Question

Let , a function $f:\left( 0,\infty \right)\to \left( 0,\infty \right)$ will be defined by $f\left( x \right)=\left| 1-\dfrac{1}{x} \right|$ .Then $f$ is :
(a) Injective only
(b) Not injective but it is surjective
(c)Both injective as well as surjective
(d) Neither injective nor surjective

Answer 1

Hint: Use the definition of injective and surjective to check whether the given function is injective or not and surjective or not . A function is said to be one – one if no two ordered pairs with different first coordinates have the same second coordinate. A function is said to be onto if for every element in the co domain there exists an element in the domain which maps to it. Use these definitions and choose the correct option wisely.

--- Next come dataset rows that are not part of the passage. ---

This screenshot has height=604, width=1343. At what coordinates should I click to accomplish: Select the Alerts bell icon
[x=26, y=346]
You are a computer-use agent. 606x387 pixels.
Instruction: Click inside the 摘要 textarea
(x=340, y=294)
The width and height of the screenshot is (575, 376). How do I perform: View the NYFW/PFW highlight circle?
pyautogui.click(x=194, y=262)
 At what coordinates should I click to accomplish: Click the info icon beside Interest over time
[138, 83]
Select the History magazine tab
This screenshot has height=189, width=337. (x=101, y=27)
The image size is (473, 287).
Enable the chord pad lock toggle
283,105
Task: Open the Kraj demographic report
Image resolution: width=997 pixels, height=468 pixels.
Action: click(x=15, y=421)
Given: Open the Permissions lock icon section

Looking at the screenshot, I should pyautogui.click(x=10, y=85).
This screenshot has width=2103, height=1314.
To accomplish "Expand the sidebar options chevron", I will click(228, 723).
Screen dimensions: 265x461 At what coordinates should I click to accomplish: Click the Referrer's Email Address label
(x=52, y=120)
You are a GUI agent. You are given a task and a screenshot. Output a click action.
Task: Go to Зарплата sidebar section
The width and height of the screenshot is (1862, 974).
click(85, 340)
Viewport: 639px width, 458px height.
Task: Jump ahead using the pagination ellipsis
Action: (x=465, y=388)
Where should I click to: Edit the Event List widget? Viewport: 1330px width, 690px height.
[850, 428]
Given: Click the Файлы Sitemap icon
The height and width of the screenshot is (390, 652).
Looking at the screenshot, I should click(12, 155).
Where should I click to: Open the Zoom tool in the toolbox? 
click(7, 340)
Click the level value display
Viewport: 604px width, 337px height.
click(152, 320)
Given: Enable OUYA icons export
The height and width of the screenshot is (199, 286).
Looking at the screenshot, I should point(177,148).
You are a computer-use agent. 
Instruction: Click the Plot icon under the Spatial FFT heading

Complete step-by-step answer:
First, we will check if the function is one-one or injective .
For that , we will use the definition that , A function is said to be one – one if no two ordered pairs with different first coordinates have the same second coordinate.
Now, we will try to search counter examples such ${{x}_{1}}\ne {{x}_{2}}$ , but $f\left( {{x}_{1}} \right)=f\left( {{x}_{2}} \right)$ .
If we are able to find such an example , then the given function is not injective.
Now, let
${{x}_{1}}=2$ and ${{x}_{2}}=\dfrac{2}{3}$
Then,

$\begin{align}
  & f\left( {{x}_{1}} \right)=\left| 1-\dfrac{1}{2} \right| \\
 & =\left| \dfrac{1}{2} \right| \\
 & =\dfrac{1}{2}
\end{align}$

and

$\begin{align}
  & f\left( {{x}_{2}} \right)=\left| 1-\dfrac{1}{\dfrac{2}{3}} \right| \\
 & =\left| 1-\dfrac{3}{2} \right| \\
 & =\left| -\dfrac{1}{2} \right| \\
 & =\dfrac{1}{2}
\end{align}$
Hence, $f\left( {{x}_{1}} \right)=f\left( {{x}_{2}} \right)$
So , we have found an example where ${{x}_{1}}\ne {{x}_{2}}$ but $f\left( {{x}_{1}} \right)=f\left( {{x}_{2}} \right)$
Hence , the function is not injective.
Hence, option (a) and (c) are not correct .
 Now, we will check if the function is onto
The given function is surjective for every element in codomain , we have its preimage in the domain

So, the correct answer is “Option b”.

Note: We can check one – one and onto through graphs also. First plot the graph of the given function and then draw horizontal lines if no horizontal line intersects the graph of function in more than one point then function is one one and for onto draw vertical lines , all the vertical lines cut the graph at least one time , then the function is onto.